Actually, I have had knee problems since the 90s. I injured myself, and I have had 2 knee surgeries. And, I have holes in the cartilage in both knees. At one point, I could barely walk at all. I was on and off crutches a lot, I've had many, many cortisone shots in my knees over the years, and I came so close to knee replacement.

When my lower back problems started, I started walking. It seemed to help... In the beginning, I could barely make it to the end of the block because of my knee pain. Over time, I got a little further and a little further. I started walking about 9-10 years ago... Over time, I slowly made it around the block. Then, I could eventually walk a few blocks.

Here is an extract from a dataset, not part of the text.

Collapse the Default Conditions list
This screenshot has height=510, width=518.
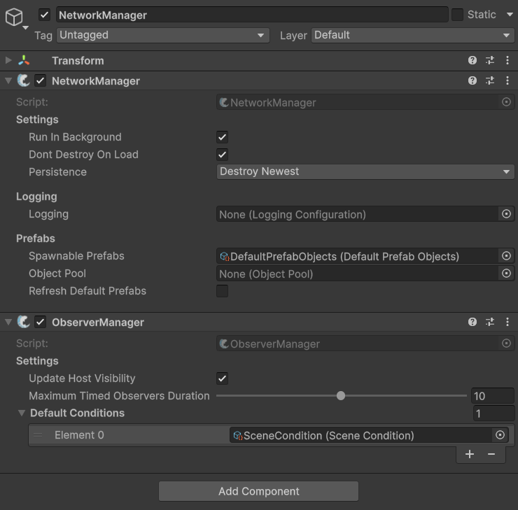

Now, I can walk 8 miles in a day if I want. I just can't do it at one time. I never walk more than 2 miles at a time.And, I cannot stand in one place for very long. I have to switch back and forth between my legs, or walk in circles if I have to stand up a long time.

I can't explain how it happened.... Why things got better thru walking.... Why, with the holes in the cartilage, did it get "better."

After 18 years from the start of my knee problems, I was FINALLY able to ride a bike. I borrowed one. And when I saw I could ride, I bought one. But, I can only ride for 20 minutes max before my knees start hurting, and then I have to stop. So for me, walking is less impact on the knee than bike riding.


----------



## Goldwing (Nov 5, 2014)

I had a problem with my left knee caused by an ATV accident in 1998. Being self employed, and having sketchy insurance kept me from addressing the issue so I lived with a torn meniscus for nearly 20 years.
When Obama care was to be mandated, I finally decided to use my disabled veteran status and switched to the VA for care to cover my ass from fines and penalties for not being insured. Could have done it 30 years earlier but I felt like there were lots of vets who needed it more than I did.
Anyway, the first doc said it (the knee) was inoperable and offered cortisone shots. Took them twice a year for years and then I got assigned to a new doc. No more cortisone, MRI the next day, surgery the next week and then six weeks of rehab.
Now I can walk, hike, climb and crawl as well as I ever could. The point is, if one doc isn't helping you, get another opinion.


----------



## Shipwreck (Jan 26, 2006)

Well, I am doing much, much better. Look how many miles I walked in the past year.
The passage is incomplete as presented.